Building Community Brick by Brick and Board by Board
market & johnson has created an award-winning business by keeping customers first
Tom Giffey, photos by Andrea Paulseth
You’re forgiven if you didn’t realize that Market & Johnson’s headquarters is on Galloway Street in Eau Claire. After all, those of us who live in the Chippewa Valley are used to seeing their name everywhere.
Banners emblazoned with “Market & Johnson” have hung all over the Chippewa Valley – and beyond. In the past few years alone, passersby have seen the M&J name and logo on the Pablo Center at the Confluence, Eau Claire City Hall, Haymarket Landing, Eau Claire Fire Station No. 10, the new Altoona Elementary School, and the Jamf office and Royal Credit Union headquarters in downtown Eau Claire. These are just a handful of the civic, commercial, educational, industrial, manufacturing, and housing projects that Market & Johnson has worked on in Wisconsin and eight other states.
And 2018 brought another big project for Market & Johnson: the renovation of, and addition to, its own headquarters at 2350 Galloway St. The more than $5 million project including an 18,000-square-foot addition plus the renovation of about 9,5000 square feet of office just and nearly 30,000 square feet of warehouse and storage space.
These projects and countless others over the company’s 71-year history helped Market & Johnson earn this year’s Paragon Award from the Eau Claire Area Economic Development Corp. The award, which honors businesses’ economic impact on the Chippewa Valley, has been given out annually since 2001, when RCU was the first recipient. RCU now sponsors the award.
“Market & Johnson has made a significant impact by focusing on projects that make our community a better place to live and work now and will continue to benefit generations to come,” said Brandon Riechers, president and CEO of RCU, who presented the award earlier this month.
Dan Market, the company’s CEO, said Market & Johnson was honored to received the award, but that it isn’t the kind of company that goes looking for awards. “It’s really a credit to all of the employees that make us where we are today,” he said. In addition to about 60 office staff, Market & Johnson employs as many as 425 people in the field during the peak of construction season. It is western Wisconsin’s largest contractor, with $400 million in annual construction volume.

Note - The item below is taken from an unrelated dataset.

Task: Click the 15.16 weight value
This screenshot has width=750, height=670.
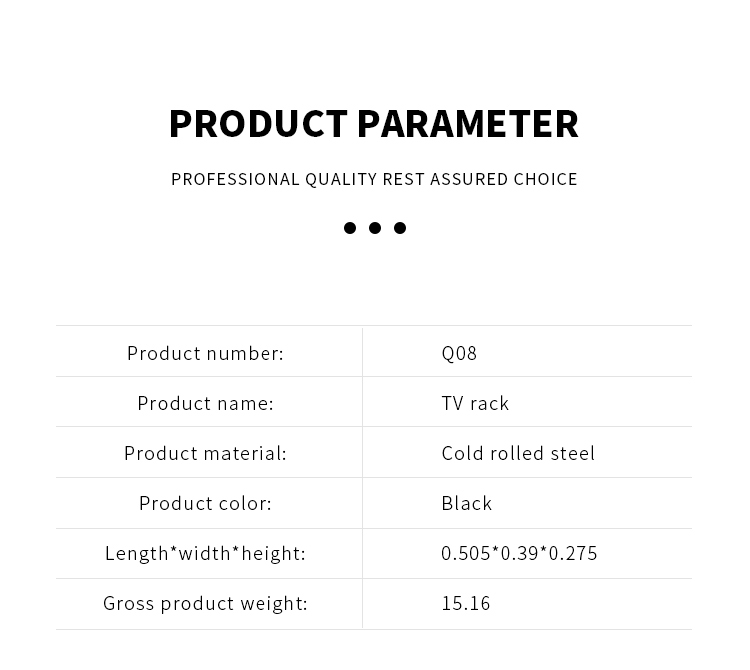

But considering its mission statement – “Adding value to everything we do” – Market & Johnson doesn’t focus solely on getting bigger, Market said.
“We don’t try to grow just to grow,” he said. “If you go out and do a good job for your customers, the customers will make the growth happen.” On the other hand, he added, trying to expand too fast can make a company lose touch with its customers.

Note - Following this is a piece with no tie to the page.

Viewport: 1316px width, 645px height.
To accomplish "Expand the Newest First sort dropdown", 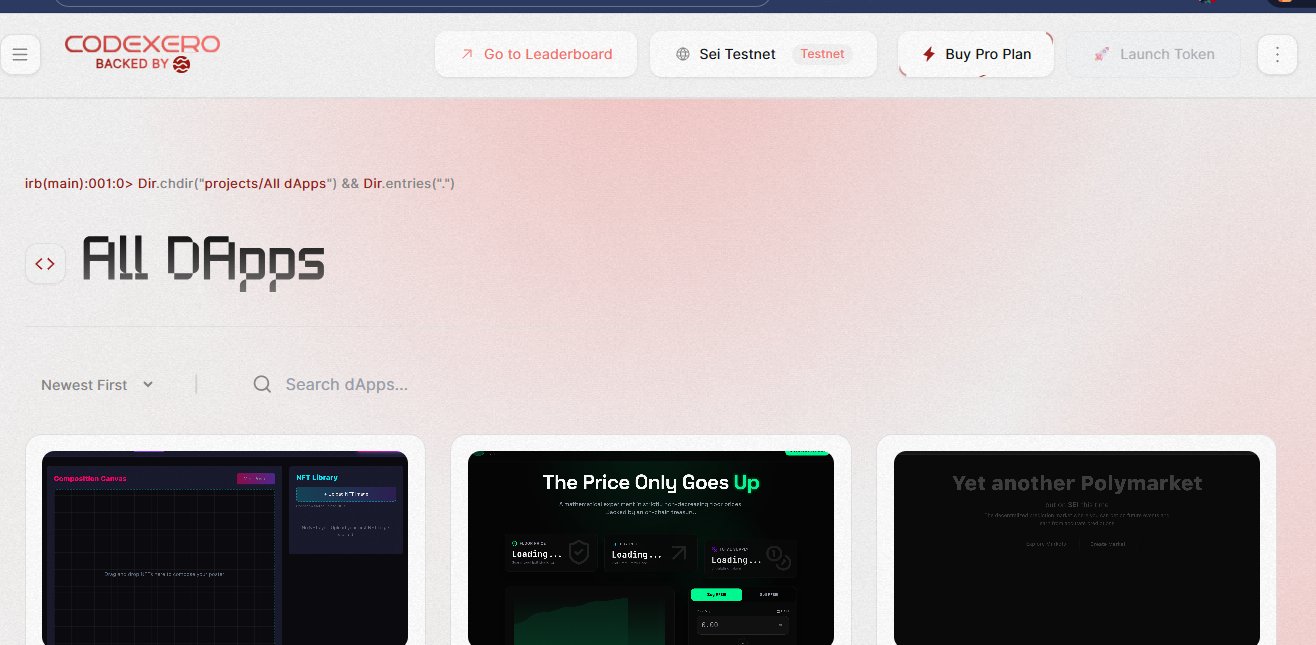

“Go slow, be methodical about it, do a good job and growth will take care of itself,” Market added. “And hire good people. That’s probably No. 1.”
Community members nominate businesses for the Paragon Awards, and nominees are judged on criteria that include creating jobs, expanding existing facilities, increasing tax base, training workers, supporting economic development in the community, and developing new technologies or products. Past Paragon winners include Artisan Forge Studios, Jamf, Action City, Menards, CURT Manufacturing, Bush Brothers, Dove Healthcare, Indianhead Foodservice Distribution, and Dynamic Fitness and Strength.
Market & Johnson was founded in 1948 by Milt Johnson and Juel Market, father of current CEO Dan Market. Originally homebuilders, Market & Johnson got into commercial construction in 1952, building Altoona High School. By 1956, they transitioned entirely to commercial building.
In addition to its main office in Eau Claire, Market & Johnson has offices in La Crosse and Oakdale, Minnesota. While the firm’s main focus is western Wisconsin, it has worked on projects in nine states, ranging from a police training center in St. Paul to the Menomonie Market Food Co-op to sand-processing plants in Texas and Oklahoma.
While Market & Johnson has built theaters as part of school and university projects, the Pablo Center was its first full-scale arts center. “It’s been a lot of fun,” Market & Johnson President Jerry Shea said of working on such a high-profile project.
Shea said that the headquarters addition and renovation was long overdue. The company had grown, but its offices hadn’t, and every available space was being used. The company’s board assigned Shea and Market to seek potential sites for a new office, and while they studied 33 of them, they ended up concluding that the company was best served by growing at its current location. The spot is near downtown Eau Claire – site of many of Market & Johnson’s recent projects – as well as near the company’s storage yards. But its also near a bike and pedestrian trail and other amenities the firm’s employees use.
Naturally, Market & Johnson renovated its own headquarters, giving workers a firsthand view of the construction process. “We really enjoyed having the office employees live through what we do to our clients,” Market said.